I ran into this today testing my new battery weather station. I’m getting ready to deploy a new low power weather station for my parents house using an Argon, a few sensors, and a big LiPoly battery plugged directly into the Argon. The Argon is plugged into a USB 5W solar panel. It had been running my charge test for about 24 hours, and then stopped checking in (it should wake every 15 minutes, send me some weather data, go back to sleep using ULTRA_LOW_POWER).
When I went to look at it, it was flashing rapid light blue, the core was connected, but couldn’t finish the handshake is what I got to. I was able to reset using the reset button and it reconnected fine after that. Given the battery drain when I hit reset, it was in that state for the full hour (not much sun this afternoon). Is there a way to time limit this potential error so the unit either goes back to sleep OR resets if it fails for more than a few seconds/minutes? This could be pretty bad as this unit is going into a place where it will be impossible to even recognize this happened, much less fix it (it will be in a sealed box for weather and stuck under the panel away from people).

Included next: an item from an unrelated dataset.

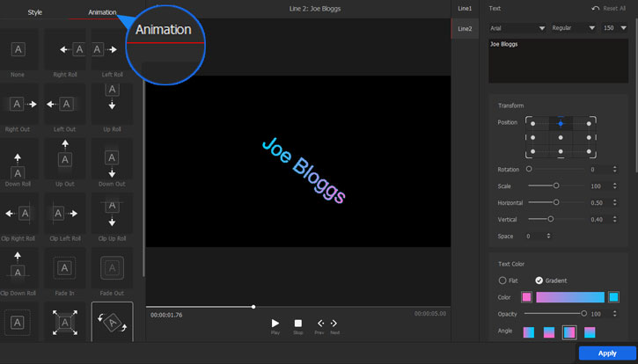Stop the preview playback
Screen dimensions: 638x364
298,324
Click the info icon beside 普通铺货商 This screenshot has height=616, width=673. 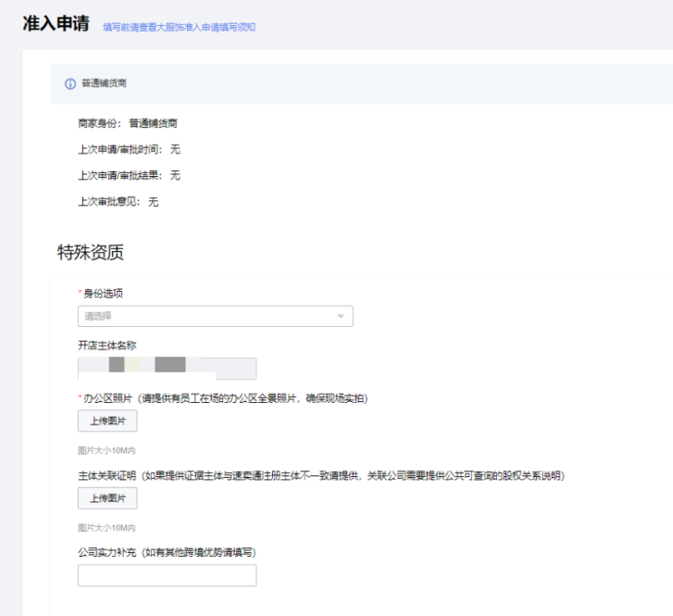[x=69, y=83]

I’d recommend some sort of hardware watchdog for scenarios like this. There is a very guide how to do this via an application note from Rick: AN023 Watchdog Timers | Datasheets | Particle
I personally use the AB1805-LiPo version with very good success. I now have a lot more confidence in deploying Particle Devices as it will do a deep reset (power down for 30 seconds) if it is unable to connect. I believe this is the same circuitry within the Tracker and therefore comes will supported with libraries for a much more straightforward and simple implementation of a hardware watchdog instead of your own home brew version.
I like that, I have a design with it, but for times sake (my parents head home in a few days) I was going to try to skip the extra circuit (PCB would take too long). I have a feather doubler with my connectors on one side, the Argon on the other. I'll just live with this until I can get the new feather PCB ordered and tested.

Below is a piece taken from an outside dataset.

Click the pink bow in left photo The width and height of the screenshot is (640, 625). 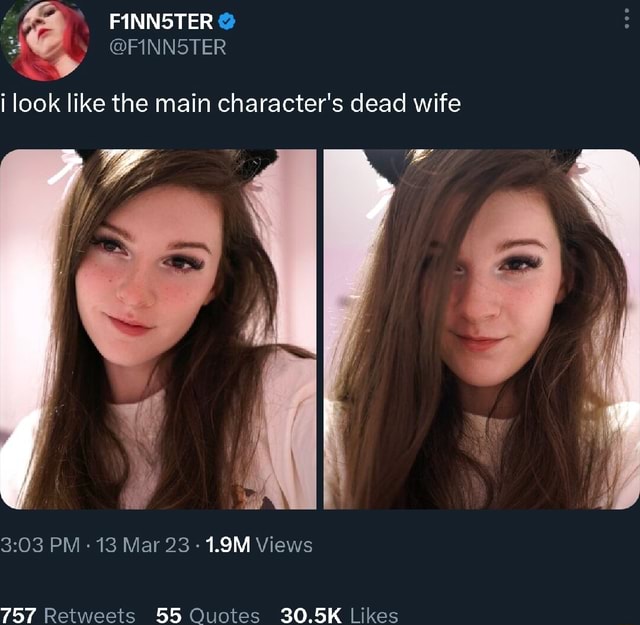(x=67, y=169)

I had hoped that it would be possible to time that operation out somehow, but for now, I'm not going to spend a lot of time worrying about it. I'll be back out there in June, and can replace the existing board with a new one at that time.
You can detect that situation in software. If you are using SYSTEM_THREAD(ENABLED) monitor both Cellular.ready() and Particle.connected(). If you are cellular connected but not cloud connected for more than a few minutes, the device is having trouble handshaking. Since you were planning of sleeping anyway, just put the device into sleep mode for 15 minutes and try again later rather than retrying continuously.
@rickkas7, a question about this. I am testing right now, and have noticed that 3 or 4 times in a row, it resumes from where sleep was called, which is what I expect. However, every now and then, it will start from setup() again. I don’t see any errors reported before it goes to sleep, nor do I see anything when it wakes up. I’m watching for wakeup at my desk so I can jump on serial. So why would it effectively “reset”? If this is a bug in my program that might cause this, what should I look for?
Overall, this isn’t an actual problem. My code checks in at specific intervals. I’m perfectly fine if those oscillate by one or two seconds each way, but when it restarts from setup, the checkin interval is off by almost 20 seconds more. Not critical, but it throws off my data visualization a bit and makes it more difficult to read.
I’ll probably just modify how long it sleeps depending on where it starts from.
The system never does a full device reset (go back through setup again). Even if it resets the modem by powering it down, it does not go through setup again.
Logging the reset reason is a good first start, but it may not tell you anything unless it’s an SOS panic.
If you have a hardware watchdog or application watchdog, that would be something to check. Also if you have a low memory reset handler.
The device should not reset like that, but regardless it’s a good idea to base your sleep time off the actual time because even in the absence of a device reset, connecting to cellular can take a varying amount of time.
I think it was the watchdog. Through all of this, I forgot i had that running, and I suspect that’s where it was breaking. Just instrumented it to handle the new logic correctly and am testing.